■ **What you will do**
If a line in the entries below includes "from", pick it out and copy it.

┌─ Supplied records

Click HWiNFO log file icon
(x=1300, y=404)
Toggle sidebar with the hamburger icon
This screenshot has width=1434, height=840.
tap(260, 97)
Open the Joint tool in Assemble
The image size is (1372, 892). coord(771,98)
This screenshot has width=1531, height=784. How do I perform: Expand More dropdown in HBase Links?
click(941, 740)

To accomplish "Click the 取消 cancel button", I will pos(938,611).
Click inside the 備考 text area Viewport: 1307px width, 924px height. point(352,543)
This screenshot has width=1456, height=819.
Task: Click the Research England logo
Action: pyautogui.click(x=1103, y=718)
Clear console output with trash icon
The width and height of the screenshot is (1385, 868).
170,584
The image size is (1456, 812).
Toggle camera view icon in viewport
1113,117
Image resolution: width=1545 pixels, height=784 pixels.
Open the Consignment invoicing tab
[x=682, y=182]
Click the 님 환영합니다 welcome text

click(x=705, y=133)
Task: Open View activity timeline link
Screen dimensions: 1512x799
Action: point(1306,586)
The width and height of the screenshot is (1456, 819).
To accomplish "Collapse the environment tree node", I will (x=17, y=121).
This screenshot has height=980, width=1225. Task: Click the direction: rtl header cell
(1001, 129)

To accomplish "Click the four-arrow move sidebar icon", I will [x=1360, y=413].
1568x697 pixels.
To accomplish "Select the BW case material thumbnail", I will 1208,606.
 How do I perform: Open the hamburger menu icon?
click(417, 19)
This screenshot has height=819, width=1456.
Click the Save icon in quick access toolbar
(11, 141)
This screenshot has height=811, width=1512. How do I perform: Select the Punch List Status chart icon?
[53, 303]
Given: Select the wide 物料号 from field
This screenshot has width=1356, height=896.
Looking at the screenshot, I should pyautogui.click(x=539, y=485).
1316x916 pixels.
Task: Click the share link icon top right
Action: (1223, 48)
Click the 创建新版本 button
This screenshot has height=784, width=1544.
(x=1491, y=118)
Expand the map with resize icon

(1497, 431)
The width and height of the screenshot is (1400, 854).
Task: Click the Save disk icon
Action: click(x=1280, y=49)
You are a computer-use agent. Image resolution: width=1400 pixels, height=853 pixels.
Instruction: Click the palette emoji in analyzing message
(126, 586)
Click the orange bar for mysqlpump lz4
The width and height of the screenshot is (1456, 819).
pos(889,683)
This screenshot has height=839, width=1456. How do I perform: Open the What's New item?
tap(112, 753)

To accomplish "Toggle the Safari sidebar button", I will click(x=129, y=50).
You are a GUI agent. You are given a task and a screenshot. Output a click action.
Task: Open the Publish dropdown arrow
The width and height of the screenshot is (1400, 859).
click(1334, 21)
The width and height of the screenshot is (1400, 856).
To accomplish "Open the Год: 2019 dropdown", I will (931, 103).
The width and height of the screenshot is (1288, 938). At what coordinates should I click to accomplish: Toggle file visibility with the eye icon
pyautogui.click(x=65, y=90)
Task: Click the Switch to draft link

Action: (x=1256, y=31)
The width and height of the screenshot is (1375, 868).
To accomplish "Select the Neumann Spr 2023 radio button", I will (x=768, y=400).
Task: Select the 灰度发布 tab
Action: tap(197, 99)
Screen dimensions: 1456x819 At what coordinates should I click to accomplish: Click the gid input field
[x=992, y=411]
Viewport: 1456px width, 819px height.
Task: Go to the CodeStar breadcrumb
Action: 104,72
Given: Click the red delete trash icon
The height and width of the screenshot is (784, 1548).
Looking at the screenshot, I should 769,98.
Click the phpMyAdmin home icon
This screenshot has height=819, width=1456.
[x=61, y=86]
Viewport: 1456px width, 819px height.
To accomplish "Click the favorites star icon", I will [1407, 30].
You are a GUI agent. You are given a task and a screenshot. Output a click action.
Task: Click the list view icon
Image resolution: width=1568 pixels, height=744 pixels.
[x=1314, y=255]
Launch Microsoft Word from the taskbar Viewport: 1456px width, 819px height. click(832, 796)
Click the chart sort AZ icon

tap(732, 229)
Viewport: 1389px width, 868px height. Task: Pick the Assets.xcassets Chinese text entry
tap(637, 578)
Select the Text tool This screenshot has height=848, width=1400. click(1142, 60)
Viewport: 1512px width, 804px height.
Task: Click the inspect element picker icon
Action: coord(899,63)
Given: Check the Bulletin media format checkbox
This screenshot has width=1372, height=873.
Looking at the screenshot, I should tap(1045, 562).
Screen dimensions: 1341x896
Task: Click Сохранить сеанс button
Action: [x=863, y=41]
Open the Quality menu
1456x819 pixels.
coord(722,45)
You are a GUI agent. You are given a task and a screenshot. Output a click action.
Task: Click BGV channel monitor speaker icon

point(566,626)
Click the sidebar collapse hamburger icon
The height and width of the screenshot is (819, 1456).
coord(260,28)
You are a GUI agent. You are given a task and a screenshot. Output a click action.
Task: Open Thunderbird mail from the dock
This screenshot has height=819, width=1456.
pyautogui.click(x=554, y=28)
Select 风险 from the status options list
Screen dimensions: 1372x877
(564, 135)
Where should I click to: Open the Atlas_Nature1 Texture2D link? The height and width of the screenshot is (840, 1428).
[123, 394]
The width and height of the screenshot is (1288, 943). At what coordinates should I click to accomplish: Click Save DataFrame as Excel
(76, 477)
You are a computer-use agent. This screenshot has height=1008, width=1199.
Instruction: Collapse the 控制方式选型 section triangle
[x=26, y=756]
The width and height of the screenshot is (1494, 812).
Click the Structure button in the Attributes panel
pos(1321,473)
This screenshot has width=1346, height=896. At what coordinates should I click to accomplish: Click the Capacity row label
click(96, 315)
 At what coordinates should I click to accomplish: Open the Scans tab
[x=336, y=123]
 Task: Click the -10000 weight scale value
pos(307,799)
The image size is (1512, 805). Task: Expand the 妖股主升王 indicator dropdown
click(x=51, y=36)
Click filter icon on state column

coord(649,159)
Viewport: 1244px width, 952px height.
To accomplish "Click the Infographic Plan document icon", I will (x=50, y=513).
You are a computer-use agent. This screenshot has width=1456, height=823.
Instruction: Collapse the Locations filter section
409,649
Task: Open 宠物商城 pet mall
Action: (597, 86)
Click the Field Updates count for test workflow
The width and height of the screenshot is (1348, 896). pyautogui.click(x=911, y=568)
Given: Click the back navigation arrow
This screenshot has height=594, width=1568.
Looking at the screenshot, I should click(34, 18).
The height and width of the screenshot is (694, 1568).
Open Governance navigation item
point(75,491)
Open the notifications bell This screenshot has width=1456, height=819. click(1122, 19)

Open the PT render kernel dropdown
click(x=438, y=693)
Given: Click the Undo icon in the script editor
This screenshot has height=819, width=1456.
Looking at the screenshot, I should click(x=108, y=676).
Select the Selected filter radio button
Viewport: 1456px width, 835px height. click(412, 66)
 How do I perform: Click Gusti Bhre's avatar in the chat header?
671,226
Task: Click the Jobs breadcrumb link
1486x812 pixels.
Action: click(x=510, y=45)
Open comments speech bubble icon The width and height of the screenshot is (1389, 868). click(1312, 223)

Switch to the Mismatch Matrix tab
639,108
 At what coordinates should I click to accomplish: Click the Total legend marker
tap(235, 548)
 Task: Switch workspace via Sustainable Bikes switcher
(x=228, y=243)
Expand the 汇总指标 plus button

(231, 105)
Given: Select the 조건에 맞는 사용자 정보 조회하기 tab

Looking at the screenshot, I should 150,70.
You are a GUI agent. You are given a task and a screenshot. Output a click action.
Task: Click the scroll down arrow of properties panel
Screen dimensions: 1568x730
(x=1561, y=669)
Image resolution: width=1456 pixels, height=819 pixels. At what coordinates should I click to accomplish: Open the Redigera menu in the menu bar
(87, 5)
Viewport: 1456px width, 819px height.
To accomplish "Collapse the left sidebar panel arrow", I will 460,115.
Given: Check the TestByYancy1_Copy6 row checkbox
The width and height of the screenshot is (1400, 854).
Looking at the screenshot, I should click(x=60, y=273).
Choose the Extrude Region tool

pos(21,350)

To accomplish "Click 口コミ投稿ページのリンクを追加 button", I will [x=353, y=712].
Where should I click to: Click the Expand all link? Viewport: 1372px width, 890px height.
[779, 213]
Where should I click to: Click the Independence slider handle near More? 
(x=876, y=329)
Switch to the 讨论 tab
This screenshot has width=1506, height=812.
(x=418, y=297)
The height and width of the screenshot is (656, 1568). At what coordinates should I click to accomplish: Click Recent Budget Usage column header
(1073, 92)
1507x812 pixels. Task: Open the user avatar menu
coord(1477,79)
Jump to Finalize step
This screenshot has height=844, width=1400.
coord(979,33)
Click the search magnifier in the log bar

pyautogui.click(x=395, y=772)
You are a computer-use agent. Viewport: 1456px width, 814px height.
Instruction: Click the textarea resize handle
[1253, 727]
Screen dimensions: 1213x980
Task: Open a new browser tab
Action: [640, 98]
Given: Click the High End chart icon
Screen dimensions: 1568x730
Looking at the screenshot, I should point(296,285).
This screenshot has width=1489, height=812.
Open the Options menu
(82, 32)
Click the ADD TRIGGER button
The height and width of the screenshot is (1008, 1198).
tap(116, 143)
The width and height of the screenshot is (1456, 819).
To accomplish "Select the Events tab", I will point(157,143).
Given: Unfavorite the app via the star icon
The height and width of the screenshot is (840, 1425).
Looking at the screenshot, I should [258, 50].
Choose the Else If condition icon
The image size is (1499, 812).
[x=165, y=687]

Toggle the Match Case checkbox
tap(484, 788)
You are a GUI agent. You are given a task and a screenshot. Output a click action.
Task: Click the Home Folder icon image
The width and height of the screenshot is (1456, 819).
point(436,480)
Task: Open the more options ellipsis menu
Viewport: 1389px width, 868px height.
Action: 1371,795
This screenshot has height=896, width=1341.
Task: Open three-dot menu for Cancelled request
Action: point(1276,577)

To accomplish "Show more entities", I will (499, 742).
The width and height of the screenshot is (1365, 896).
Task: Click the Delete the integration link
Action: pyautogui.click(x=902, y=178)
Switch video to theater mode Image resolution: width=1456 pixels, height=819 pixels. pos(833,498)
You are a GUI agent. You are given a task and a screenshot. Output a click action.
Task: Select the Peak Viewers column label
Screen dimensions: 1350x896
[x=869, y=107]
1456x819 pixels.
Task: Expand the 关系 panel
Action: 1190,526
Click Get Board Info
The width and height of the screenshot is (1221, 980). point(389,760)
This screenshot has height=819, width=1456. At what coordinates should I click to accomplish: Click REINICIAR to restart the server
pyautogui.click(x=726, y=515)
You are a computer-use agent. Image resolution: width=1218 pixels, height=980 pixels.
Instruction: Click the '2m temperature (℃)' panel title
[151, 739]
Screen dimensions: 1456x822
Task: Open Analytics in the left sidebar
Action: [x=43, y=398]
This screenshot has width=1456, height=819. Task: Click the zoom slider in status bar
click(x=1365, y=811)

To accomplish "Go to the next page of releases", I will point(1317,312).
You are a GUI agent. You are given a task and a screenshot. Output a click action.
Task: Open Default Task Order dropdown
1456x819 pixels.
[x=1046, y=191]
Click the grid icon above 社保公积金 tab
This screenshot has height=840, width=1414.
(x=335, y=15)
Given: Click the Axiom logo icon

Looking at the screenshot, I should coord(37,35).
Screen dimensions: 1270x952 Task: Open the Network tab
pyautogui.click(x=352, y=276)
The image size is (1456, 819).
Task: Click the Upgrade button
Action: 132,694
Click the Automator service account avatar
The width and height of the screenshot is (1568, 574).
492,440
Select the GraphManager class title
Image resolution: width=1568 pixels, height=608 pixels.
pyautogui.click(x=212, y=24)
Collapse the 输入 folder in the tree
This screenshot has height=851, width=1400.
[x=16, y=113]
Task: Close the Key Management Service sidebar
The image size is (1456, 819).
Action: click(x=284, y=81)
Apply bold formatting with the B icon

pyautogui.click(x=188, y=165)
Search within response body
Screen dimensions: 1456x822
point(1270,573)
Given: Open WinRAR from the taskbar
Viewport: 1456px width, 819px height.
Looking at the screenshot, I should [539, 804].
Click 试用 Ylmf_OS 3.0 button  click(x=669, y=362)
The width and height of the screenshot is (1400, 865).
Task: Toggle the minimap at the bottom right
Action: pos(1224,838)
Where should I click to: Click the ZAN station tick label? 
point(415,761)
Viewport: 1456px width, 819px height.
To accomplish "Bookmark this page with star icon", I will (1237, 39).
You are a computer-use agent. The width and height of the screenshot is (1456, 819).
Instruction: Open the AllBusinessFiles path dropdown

└─

■ **Solution for this task**
Given: Select the wide 物料号 from field
Launch Microsoft Word from the taskbar Viewport: 1456px width, 819px height. click(832, 796)
Task: Open Thunderbird mail from the dock
Select 风险 from the status options list
Given: Open WinRAR from the taskbar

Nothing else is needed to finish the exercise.